'''
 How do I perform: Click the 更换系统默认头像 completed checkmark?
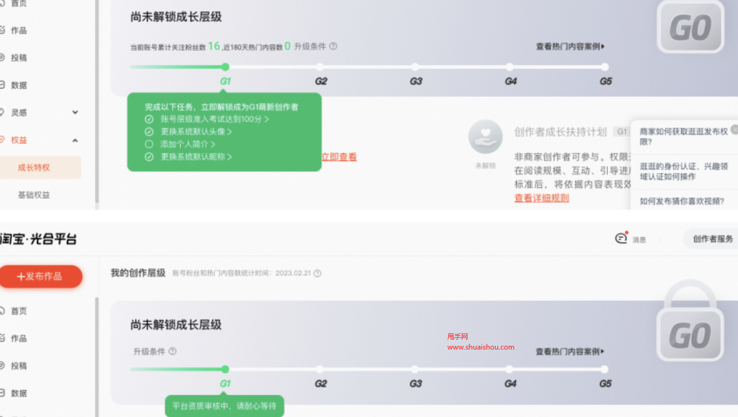pyautogui.click(x=149, y=131)
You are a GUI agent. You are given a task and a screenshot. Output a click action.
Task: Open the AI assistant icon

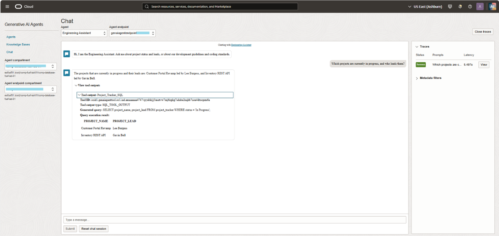pyautogui.click(x=492, y=6)

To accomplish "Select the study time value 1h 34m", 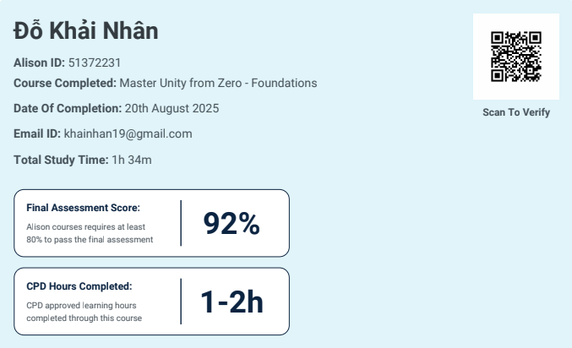I will (132, 159).
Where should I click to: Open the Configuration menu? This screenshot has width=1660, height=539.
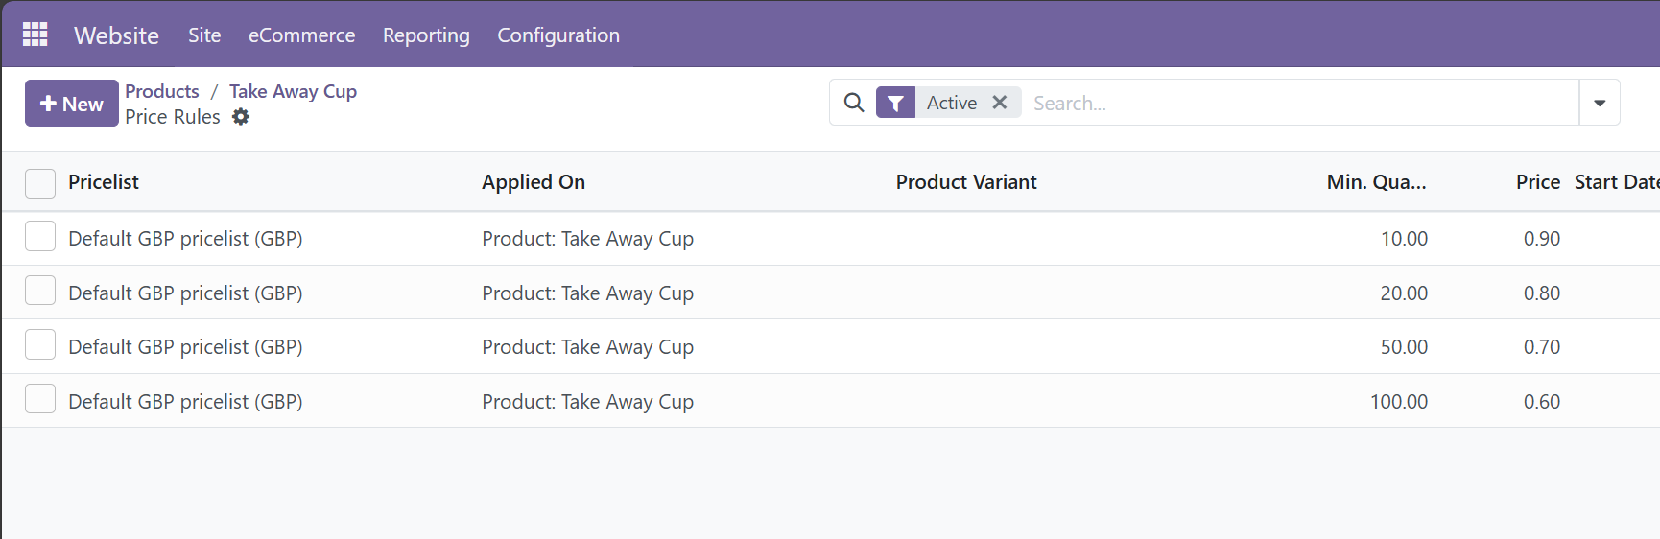tap(558, 35)
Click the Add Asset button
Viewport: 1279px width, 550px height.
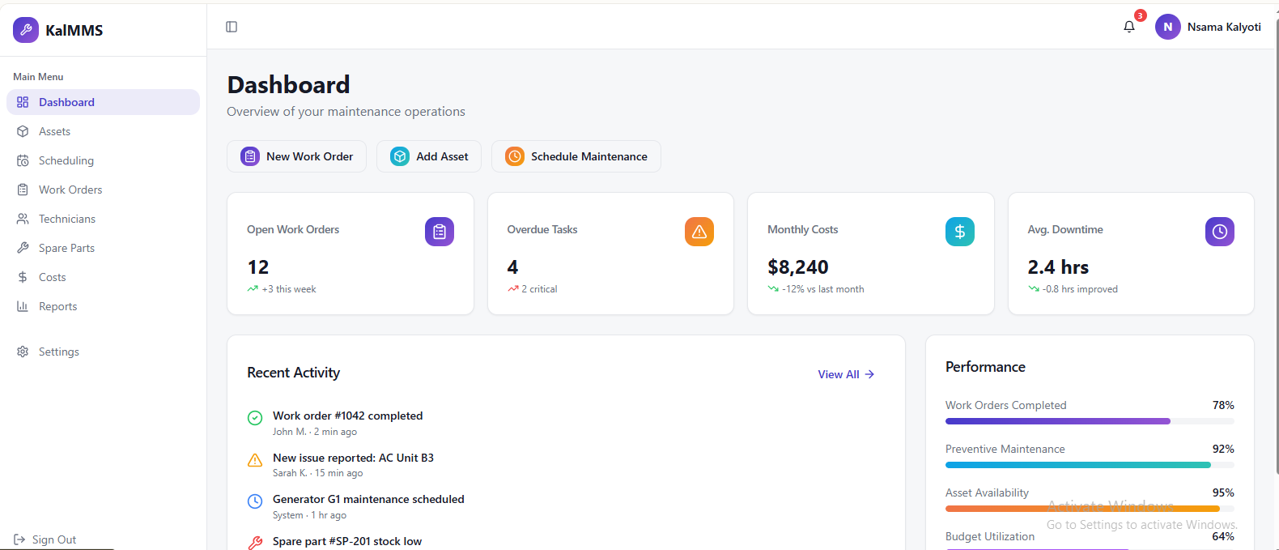[429, 156]
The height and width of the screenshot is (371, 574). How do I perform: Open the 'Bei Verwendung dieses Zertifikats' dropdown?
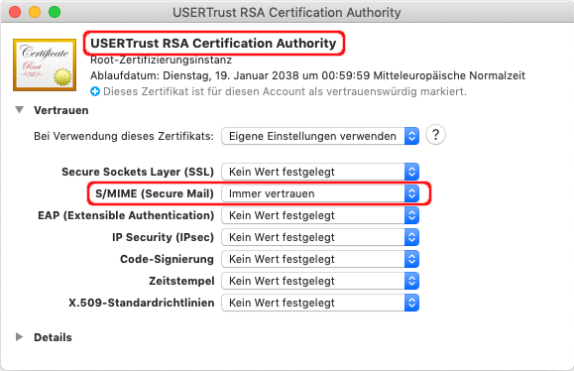tap(320, 136)
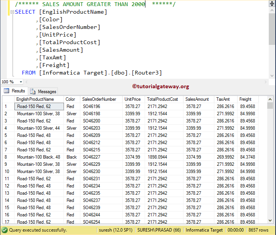Image resolution: width=276 pixels, height=235 pixels.
Task: Open the 100 % zoom dropdown
Action: coord(20,82)
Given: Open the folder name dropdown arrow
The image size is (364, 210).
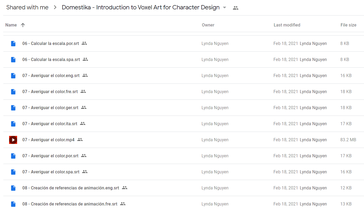Looking at the screenshot, I should click(224, 7).
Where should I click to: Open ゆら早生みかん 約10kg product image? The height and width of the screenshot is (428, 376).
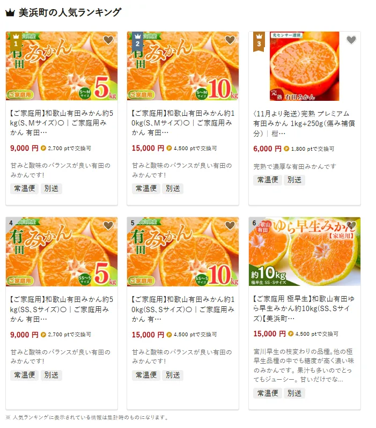(305, 252)
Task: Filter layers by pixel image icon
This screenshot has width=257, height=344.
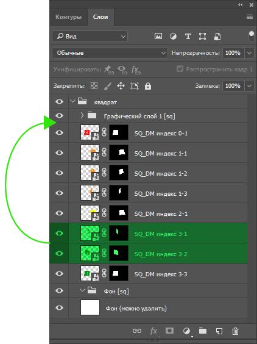Action: 158,36
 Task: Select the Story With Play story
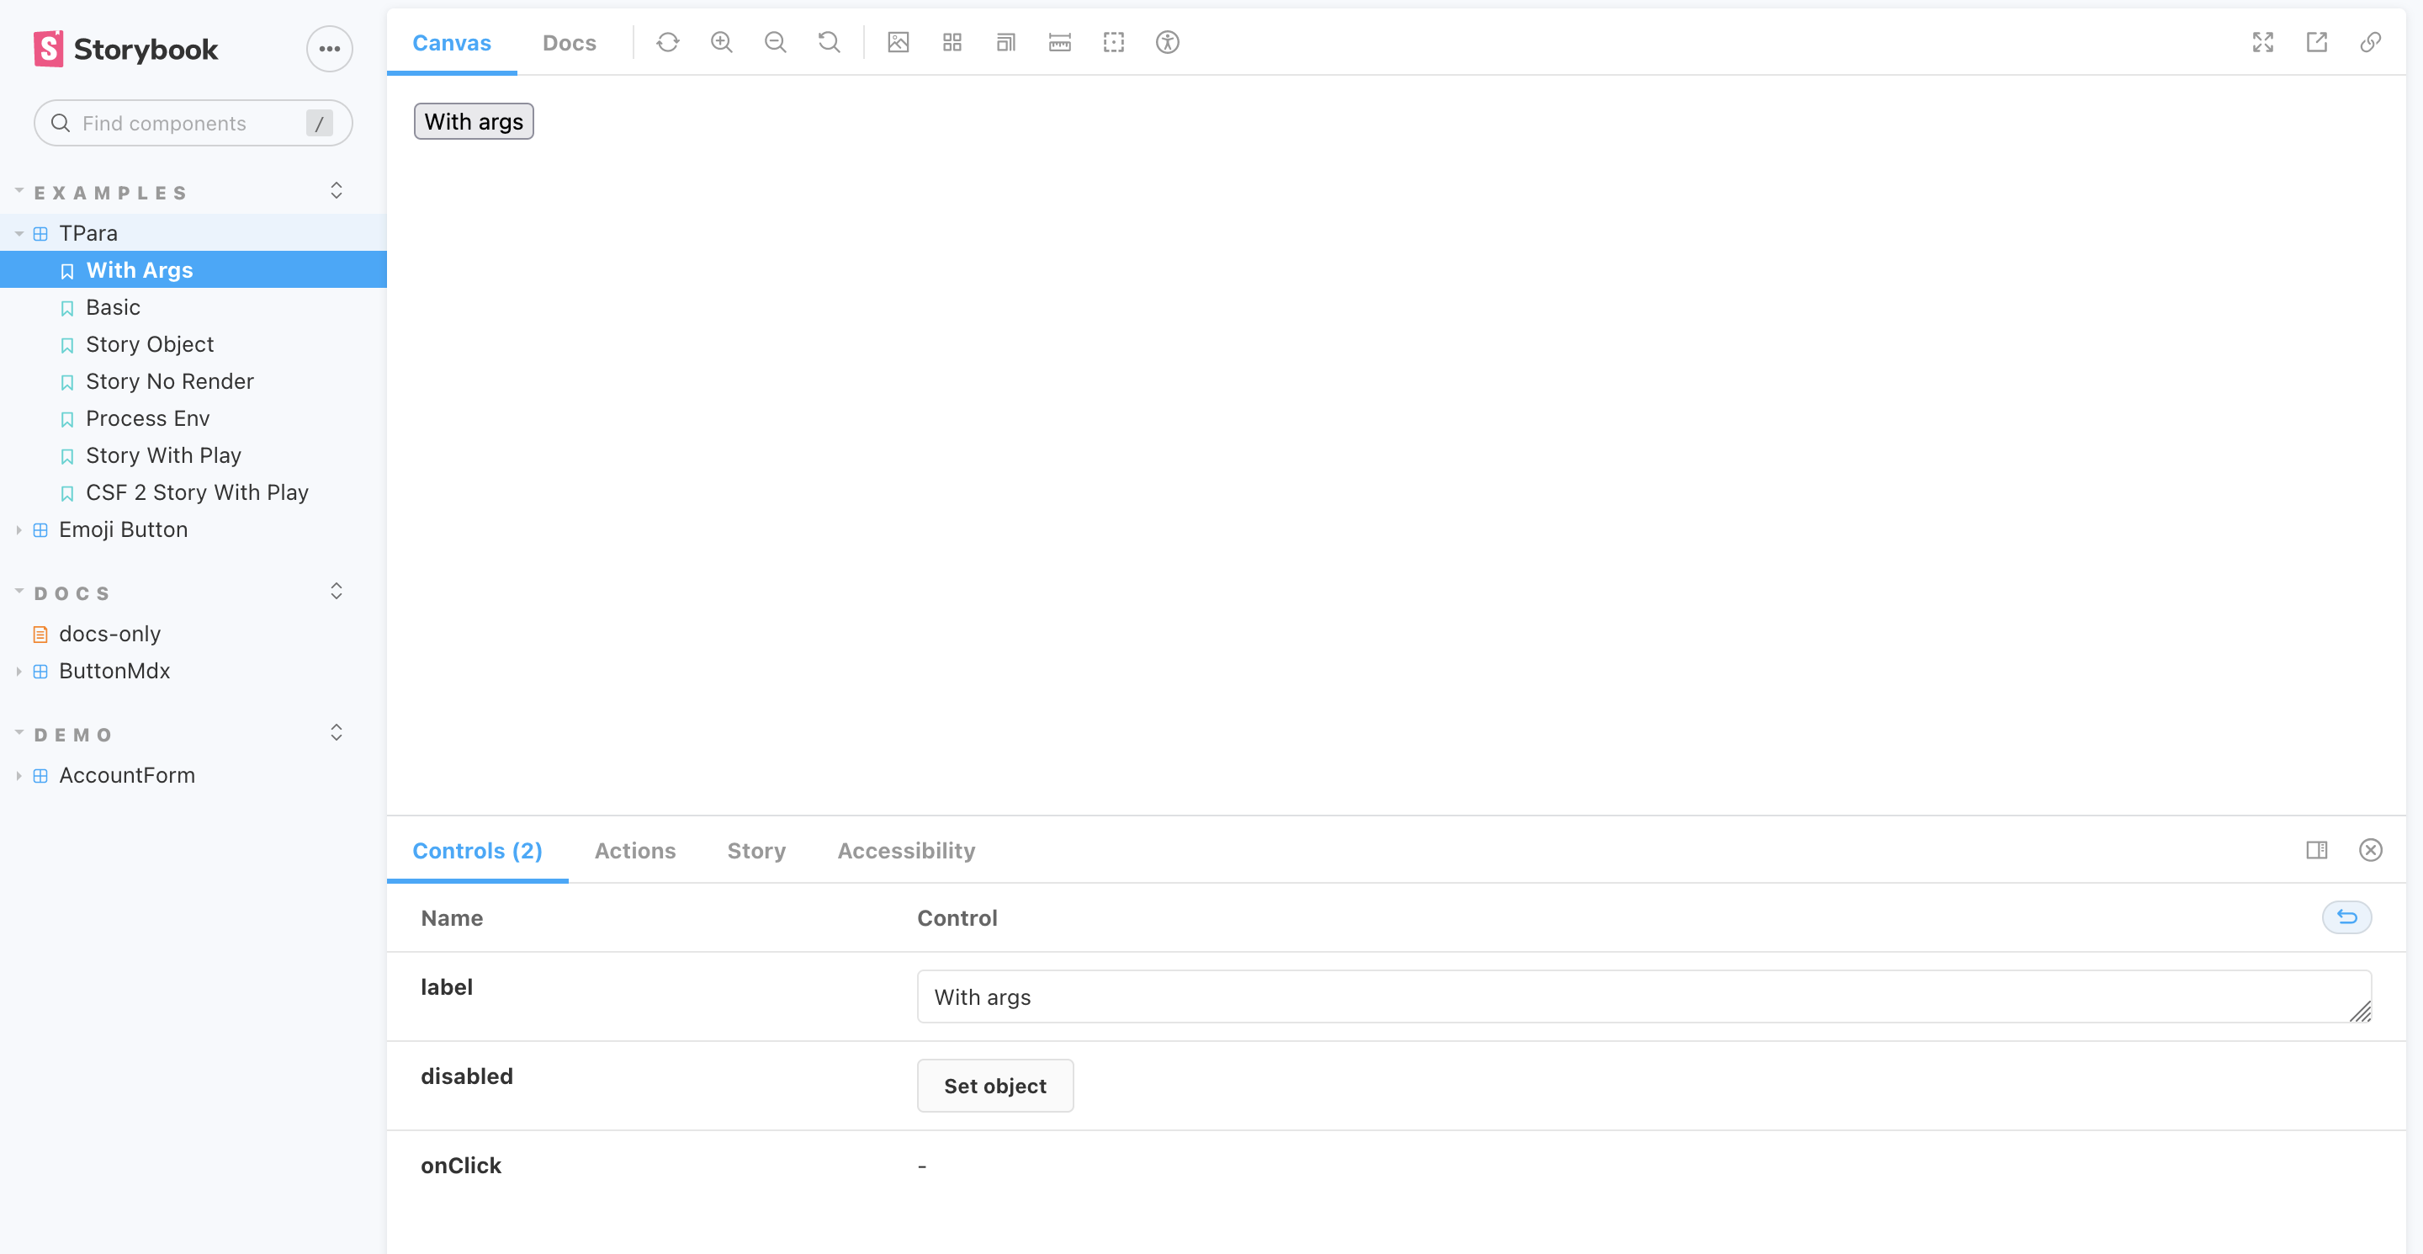point(164,455)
'''
Please pull out every line of the material above that contains the word "This", copying each line in full.

Complete response ::
Where should I click to: Open the Configuration menu? This screenshot has width=1660, height=539.
This screenshot has width=257, height=344.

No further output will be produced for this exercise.